Lawmakers on the state’s budget-writing committees heard sunny projections from fiscal analysts Tuesday who, after temporary federal aid drops off, expect to see state revenues outpace fixed costs for the first time in years.
The Appropriations and Finance, Revenue and Bonding Committees welcomed financial updates during a morning hearing from the legislature’s Office of Fiscal Analysis and Gov. Ned Lamont’s budget agency, the Office of Policy and Management.
Legislators on both sides of the aisle noted optimistic trends in Connecticut’s budgetary outlook. At the moment, the state is projected to close fiscal year 2022 with a nearly $895 million surplus, driven in large part by rising sales and use tax revenues and federal grants and reimbursements, Office of Policy and Management Secretary Melissa McCaw said.
After a period of suppressed spending during the pandemic, sales tax revenues grew by a striking 10% in fiscal year 2021, Office of Fiscal Analysis Director Neil Ayers said.
“Usually sales tax is a pretty vanilla, steady, about 2% most years, growth revenue stream. As you can see it’s gotten a little interesting,” Ayers said. “This is largely due to federal stimulus checks, people had more available disposable income. There was strong consumer spending on taxable goods.”
But while analysts identified more encouraging news, it lies on the far side of a speed bump: the two-year state budget relies on around $1.75 billion in pandemic related federal support that will drop off after 2023. The shortfall contributes to a billion deficit in fiscal year 2024. And in some cases, lawmakers may find themselves pressed to support spending increases propped up by federal funds, Ayers said.

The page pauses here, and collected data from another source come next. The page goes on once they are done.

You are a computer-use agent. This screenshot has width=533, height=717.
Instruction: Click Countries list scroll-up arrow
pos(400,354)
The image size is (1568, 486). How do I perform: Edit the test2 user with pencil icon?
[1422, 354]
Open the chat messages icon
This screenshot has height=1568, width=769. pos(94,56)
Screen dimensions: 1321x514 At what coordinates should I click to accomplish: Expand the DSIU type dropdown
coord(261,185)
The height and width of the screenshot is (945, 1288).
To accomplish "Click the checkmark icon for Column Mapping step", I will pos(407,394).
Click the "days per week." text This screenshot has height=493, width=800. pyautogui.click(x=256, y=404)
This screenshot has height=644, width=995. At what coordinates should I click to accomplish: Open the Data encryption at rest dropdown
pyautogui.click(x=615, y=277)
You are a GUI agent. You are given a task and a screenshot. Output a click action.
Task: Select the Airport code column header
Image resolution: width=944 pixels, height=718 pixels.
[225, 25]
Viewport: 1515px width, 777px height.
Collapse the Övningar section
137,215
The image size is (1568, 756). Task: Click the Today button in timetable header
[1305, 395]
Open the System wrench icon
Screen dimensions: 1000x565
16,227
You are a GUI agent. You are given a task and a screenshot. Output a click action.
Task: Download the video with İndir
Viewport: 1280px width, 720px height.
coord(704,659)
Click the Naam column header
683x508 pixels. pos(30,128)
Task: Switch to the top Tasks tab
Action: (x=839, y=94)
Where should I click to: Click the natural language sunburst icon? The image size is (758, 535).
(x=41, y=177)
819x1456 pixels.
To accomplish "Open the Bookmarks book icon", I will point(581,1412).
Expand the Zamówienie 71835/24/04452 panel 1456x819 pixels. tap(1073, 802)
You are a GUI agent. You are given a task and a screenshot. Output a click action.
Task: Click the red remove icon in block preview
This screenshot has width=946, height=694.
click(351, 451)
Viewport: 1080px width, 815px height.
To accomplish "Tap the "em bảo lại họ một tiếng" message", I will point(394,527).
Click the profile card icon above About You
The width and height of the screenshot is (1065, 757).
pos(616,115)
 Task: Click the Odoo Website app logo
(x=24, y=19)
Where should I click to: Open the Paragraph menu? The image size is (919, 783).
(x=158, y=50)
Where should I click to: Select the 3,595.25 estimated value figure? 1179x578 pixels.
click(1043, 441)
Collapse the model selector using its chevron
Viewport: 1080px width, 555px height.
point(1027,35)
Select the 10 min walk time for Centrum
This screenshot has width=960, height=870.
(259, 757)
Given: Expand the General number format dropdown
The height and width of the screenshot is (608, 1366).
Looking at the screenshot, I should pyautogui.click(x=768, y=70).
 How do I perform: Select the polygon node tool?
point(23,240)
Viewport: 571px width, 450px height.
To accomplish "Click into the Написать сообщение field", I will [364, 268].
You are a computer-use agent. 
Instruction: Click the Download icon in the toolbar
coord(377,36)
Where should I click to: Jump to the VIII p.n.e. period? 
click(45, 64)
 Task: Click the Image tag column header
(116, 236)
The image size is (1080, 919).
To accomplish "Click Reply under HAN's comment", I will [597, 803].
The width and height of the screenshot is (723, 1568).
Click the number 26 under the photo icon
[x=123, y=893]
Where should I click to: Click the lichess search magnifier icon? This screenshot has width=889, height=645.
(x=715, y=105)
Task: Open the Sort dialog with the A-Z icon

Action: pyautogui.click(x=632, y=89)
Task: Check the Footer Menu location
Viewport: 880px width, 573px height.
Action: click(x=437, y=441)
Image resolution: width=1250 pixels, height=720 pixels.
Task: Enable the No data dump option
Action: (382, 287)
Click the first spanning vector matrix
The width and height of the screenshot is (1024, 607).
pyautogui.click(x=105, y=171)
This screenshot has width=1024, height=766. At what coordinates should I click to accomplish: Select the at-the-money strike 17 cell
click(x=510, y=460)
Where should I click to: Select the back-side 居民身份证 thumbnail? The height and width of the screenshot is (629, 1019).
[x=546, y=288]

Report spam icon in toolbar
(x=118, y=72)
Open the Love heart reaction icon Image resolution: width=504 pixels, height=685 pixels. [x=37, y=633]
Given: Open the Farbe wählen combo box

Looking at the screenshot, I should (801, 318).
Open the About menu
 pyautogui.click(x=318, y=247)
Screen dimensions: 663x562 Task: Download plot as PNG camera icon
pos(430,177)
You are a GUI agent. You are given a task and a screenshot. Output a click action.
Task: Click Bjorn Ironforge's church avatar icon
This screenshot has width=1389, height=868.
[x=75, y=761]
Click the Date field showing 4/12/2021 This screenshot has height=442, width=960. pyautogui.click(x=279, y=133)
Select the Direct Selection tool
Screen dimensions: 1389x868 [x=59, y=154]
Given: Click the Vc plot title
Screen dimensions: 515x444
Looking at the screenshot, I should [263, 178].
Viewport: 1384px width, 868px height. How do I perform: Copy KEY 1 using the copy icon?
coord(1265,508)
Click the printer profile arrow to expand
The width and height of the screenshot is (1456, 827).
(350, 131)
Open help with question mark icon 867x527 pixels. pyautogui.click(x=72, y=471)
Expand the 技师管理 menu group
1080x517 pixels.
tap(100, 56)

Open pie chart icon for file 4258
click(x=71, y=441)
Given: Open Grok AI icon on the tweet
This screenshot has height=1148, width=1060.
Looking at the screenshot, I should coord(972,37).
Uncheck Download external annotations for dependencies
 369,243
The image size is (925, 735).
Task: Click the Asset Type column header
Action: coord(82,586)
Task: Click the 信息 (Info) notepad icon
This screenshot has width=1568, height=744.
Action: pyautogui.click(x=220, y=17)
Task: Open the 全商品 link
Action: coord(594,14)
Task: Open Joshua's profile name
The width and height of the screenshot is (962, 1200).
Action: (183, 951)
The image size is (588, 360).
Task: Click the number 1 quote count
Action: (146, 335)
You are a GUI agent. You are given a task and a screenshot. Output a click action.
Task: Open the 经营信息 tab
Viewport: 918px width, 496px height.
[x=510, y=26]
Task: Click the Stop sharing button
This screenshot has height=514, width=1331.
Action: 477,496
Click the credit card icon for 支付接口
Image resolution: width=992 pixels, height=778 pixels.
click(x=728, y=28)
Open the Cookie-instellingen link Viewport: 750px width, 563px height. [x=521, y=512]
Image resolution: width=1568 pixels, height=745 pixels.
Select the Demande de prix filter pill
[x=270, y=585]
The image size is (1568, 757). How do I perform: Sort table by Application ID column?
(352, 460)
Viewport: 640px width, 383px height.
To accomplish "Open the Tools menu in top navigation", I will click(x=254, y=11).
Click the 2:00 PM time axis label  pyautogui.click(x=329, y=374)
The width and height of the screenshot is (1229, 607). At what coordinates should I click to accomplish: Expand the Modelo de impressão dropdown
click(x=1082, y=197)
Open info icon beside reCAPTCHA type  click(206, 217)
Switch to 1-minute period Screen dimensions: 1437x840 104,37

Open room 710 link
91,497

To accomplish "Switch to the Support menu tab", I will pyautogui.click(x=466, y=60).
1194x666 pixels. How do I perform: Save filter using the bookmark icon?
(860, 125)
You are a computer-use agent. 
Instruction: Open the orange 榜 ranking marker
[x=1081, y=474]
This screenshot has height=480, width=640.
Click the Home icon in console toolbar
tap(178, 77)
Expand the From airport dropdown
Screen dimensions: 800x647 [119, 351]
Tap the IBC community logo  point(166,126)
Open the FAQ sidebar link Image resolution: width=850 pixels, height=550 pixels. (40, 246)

“Some of these entities that are utilizing these dollars in ‘23 might have an expectation of them in ‘24,” Ayers said. “Those dollars are not built into our budget as potential ongoing expenditures. So that may be some pressure that you may be feeling, not this session but next year and the next biennium budget.”
However, beginning in fiscal year 2025, projected state revenue begins to outpace its fixed costs. Ayers said reductions in fixed costs were largely driven by supplemental payments on its unfunded pension obligations.
With the rainy day fund flush above its $3 billion limit, the state contributed $1.6 billion at the end of fiscal year 2021 to pay down debt. Ayers said current projections expect the state will make $2.8 billion in similar deposits before the end of the current biennium.
“I’ve been doing this a few years now and I can say it’s a long way from 2017, when we were looking at $2.5 billion deficiencies as far as we could see and we had $200 million in the rainy day fund,” he said.
Projections even expect the state’s typically threadbare Special Transportation Fund to run surpluses in each of the next five years. Ayers said the fund’s excess dollars are expected to grow from about $241 million in the current year to about $1.2 billion in fiscal year 2026.
The expansion has so far been driven by temporary federal support and motor vehicle sales tax revenue. The fund will further benefit from a new highway use tax on tractor trailer trucks, which the legislature passed this year and will take effect in fiscal year 2023.
“In a nutshell, both the General Fund and the Special Transportation Fund are looking pretty well,” Ayers said.
Democrats and Republicans on the committees seemed optimistic about the state’s finances. Sen. Cathy Osten, co-chair of the Appropriations Committee, said the projections put the state in a position to make further investments in its unfunded pension obligations.
“That seems to me the best news that we could have, relatively speaking,” Osten said.
Rep. Mitch Bolinsky, R-Newton, praised the Appropriations Committee as having judiciously spent the one-time federal revenues. But Bolinsky and other Republicans worried that the state’s boost in revenues were driven in part by historic rates of inflation. He suggested scrapping the new highway user tax before it kicks in.
“That truck tax is going to contribute to the cost of goods bought, sold to the economy and will have direct consumer impact as something that we can control, versus inflation, which is something that we cannot control,” Bolinsky said.
McCaw, the governor’s budget director, said lawmakers were free to discuss the tax during their next session. But she said the transportation fund’s long term solvency was still a concern and state revenue was needed to qualify for grants under the recently-passed federal infrastructure spending package.
“We are going to have to leverage the infrastructure dollars. It’s an unprecedented opportunity to make investments across the state,” McCaw said.